Doch die Konversation mit jenen "alten-Bekannten" erscheint dann oftmals schon peinlich ritualisiert. Das anfängliche "Wie geht´s dir?" leuchtet mir ja noch ein, ist es doch die gesellschaftlich üblichste Ice-Breaker Formel. Doch wenn dies mal durch ein frommes "Könnte nicht klagen!" (wie man es gelernt hat) abgeklärt wurde, dann beginnen die echt peinlich-dummen Fragen. Meine Lieblingsfrage: "Was machst du so?"

Da ich mich bemühe, wenn möglich immer ehrlich zu sein, muss ich anfänglich auf diese Frage sinngemäß mit einem "Ich spreche gerade mit dir!" antworten. Wiewohl mir klar ist, dass diese Antwort nicht zufrieden stellt. Ich weiß, mein/e GeschrächspartnerIn will jetzt wissen, wie es mir bei meinem Studium geht. Doch mein kleiner Widerspruchsgeist, irgendwo in meinem Bewusstsein, versucht diese Frage zu umgehen. Ich habe keinen Bock darauf, zu antworten, dass der Abschluss nahe ist, sich mein Notendurchschnitt zwischen 1,5 und 2 bewegt und ich die Regeln für korrektes wissenschaftliches Arbeiten begreife.

Also antworte ich lieber: "Hmmm, ich mache viel Sport. Hauptsächlich laufen und radfahren. Manchmal auch Klettern. Macht echt Spaß. Ansonsten treffe ich mich noch mit meiner ich-ihr-zugemuteten und gehe mit Freunden was trinken... !" Doch dies hilft nichts... immer noch unbefriedigt-neugieriger Blick... "hmm, was du jetzt nicht weißt, weil ich das ja erst seit zweieinhalb Jahren mache... ich schreibe gerade wieder an einem Buch... mein zweites... vollkommen anders als das Erste... nein, das Erste kennst du sicher nicht... das fand genau eine Leserin und wurde auch für sie geschrieben... aber das jetzige, das Zweite, ja, da könnte ich mir vorstellen, dass es wirklich mal vermarktet werden könnte!" Zufrieden? Nicht die Spur.
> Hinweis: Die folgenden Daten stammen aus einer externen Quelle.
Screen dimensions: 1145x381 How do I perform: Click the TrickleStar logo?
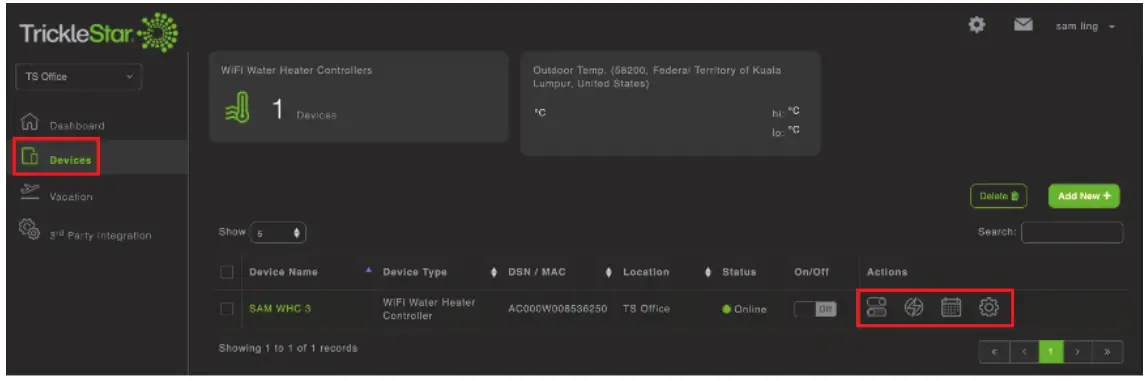(x=98, y=34)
Ich starte einen letzten Ablenkungsversuch und krame in der Kiste meines selbstpersönlichen Wahnsinns... "und genau... ja, ich habe zwei uneheliche Kinder und werde bald für ein Jahr in einem buddhistischen Kloster leben... aber erst, nachdem ich die Welt gerettet habe und ein Mittel gegen Kiwi-Allergie erfunden habe." Okay, das glaubt mir keiner. Weil auch nichts davon stimmt. Aber zumindest jetzt weiß mein gegenüber, dass ich nicht mehr der selbe Knallkopf bin, der ich einst war... denn nun ist meine knallköpfigkeit schlimmer als je zuvor. Nein, "normal" bin ich sicher nicht. Aber ich hatte ja nie die Ambition, "normal" zu sein. "Normal" sein können die anderen... ich bin lieber originell und wenn mir mal wirklich nichts einfällt, dann lächle ich halt... da hat man mehr davon, als wenn man hohle Sätze und Klischees bedienen würde.